▶ [EXERCISE] The goal is an unaltered copy of the records below, minus any images.

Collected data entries
*** Begin section ***
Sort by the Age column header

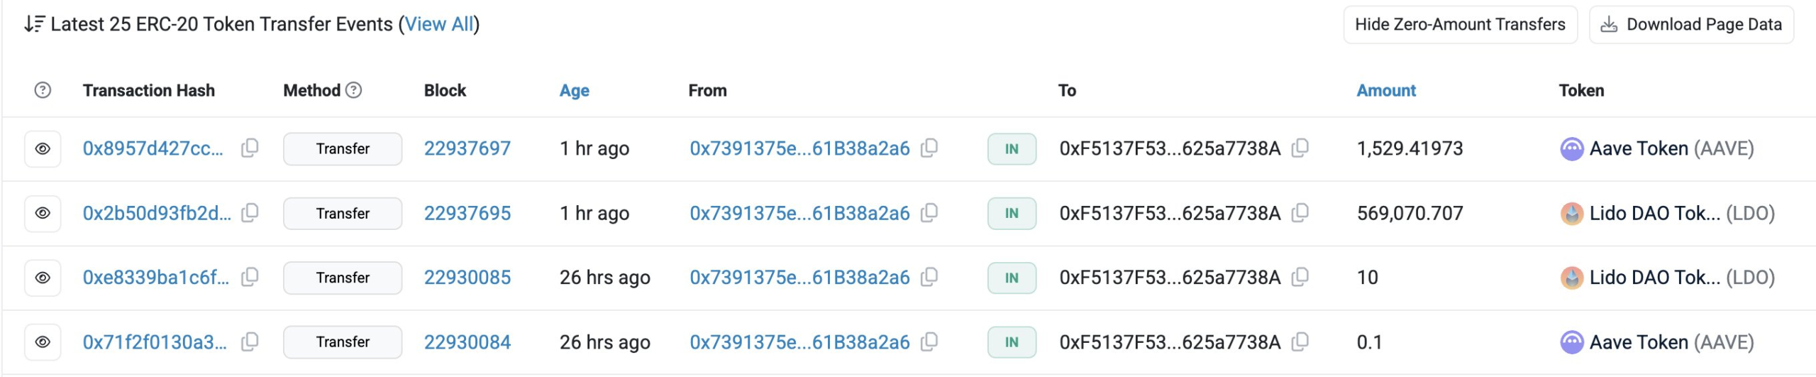pos(574,91)
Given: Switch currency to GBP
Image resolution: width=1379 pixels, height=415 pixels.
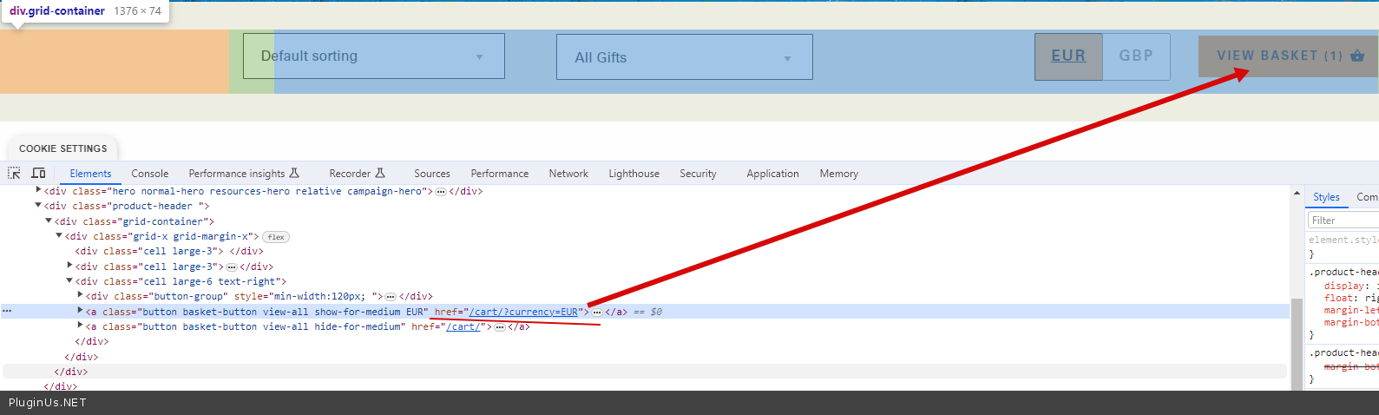Looking at the screenshot, I should [x=1136, y=56].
*** End section ***
▶ [TASK RESULT]
Sort by the Age column header

pos(574,91)
Given: Switch currency to GBP
Image resolution: width=1379 pixels, height=415 pixels.
Looking at the screenshot, I should [x=1136, y=56].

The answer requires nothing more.